操作任务:
• A. 根据关于稀疏型内存模型的文本,section_mem_map 字段编码了哪些信息?
• B. 请打印关于稀疏型内存模型的文本中从“稀疏型内存模型中section_mem_map的初始化”到“section_mem_map,它编码了 NUMA 节点号、页描述符数组的地址以及一些标志位。”的这一段。

提取文本:
• • • • • • •

稀疏型内存模型中section_mem_map的初始化

在 linux 中,稀疏型内存模型意味着物理地址空间由若干个地址段组成,段与段之间允许存在空洞,适用于地址段比较稀疏的情况,并用于支持内存热插拔。
稀疏型内存模型将整个物理地址空间划分成多个区段(section)。一个区段用一个 struct mem_section 结构体来描述,其中最重要的字段是 section_mem_map,它编码了 NUMA 节点号、页描述符数组的地址以及一些标志位。
struct mem_section 数组声明:

/*
 * Permanent SPARSEMEM data:
 *
 * 1) mem_section   - memory sections, mem_map's for valid memory
 */
#ifdef CONFIG_SPARSEMEM_EXTREME
struct mem_section **mem_section;
#else
struct mem_section mem_section[NR_SECTION_ROOTS][SECTIONS_PER_ROOT]
    ____cacheline_internodealigned_in_smp;
#endif
EXPORT_SYMBOL(mem_section);

struct mem_section 结构体内容:

struct mem_section {
    /*
     * This is, logically, a pointer to an array of struct
     * pages.  However, it is stored with some other magic.
     * (see sparse.c::sparse_init_one_section())

• • • • • • •

记录数据:
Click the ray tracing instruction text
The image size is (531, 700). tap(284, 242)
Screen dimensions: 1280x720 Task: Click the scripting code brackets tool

• • • • • • •

练习答案:
• A. NUMA 节点号、页描述符数组的地址以及一些标志位。

• B.
稀疏型内存模型中section_mem_map的初始化

在 linux 中,稀疏型内存模型意味着物理地址空间由若干个地址段组成,段与段之间允许存在空洞,适用于地址段比较稀疏的情况,并用于支持内存热插拔。
稀疏型内存模型将整个物理地址空间划分成多个区段(section)。一个区段用一个 struct mem_section 结构体来描述,其中最重要的字段是 section_mem_map,它编码了 NUMA 节点号、页描述符数组的地址以及一些标志位。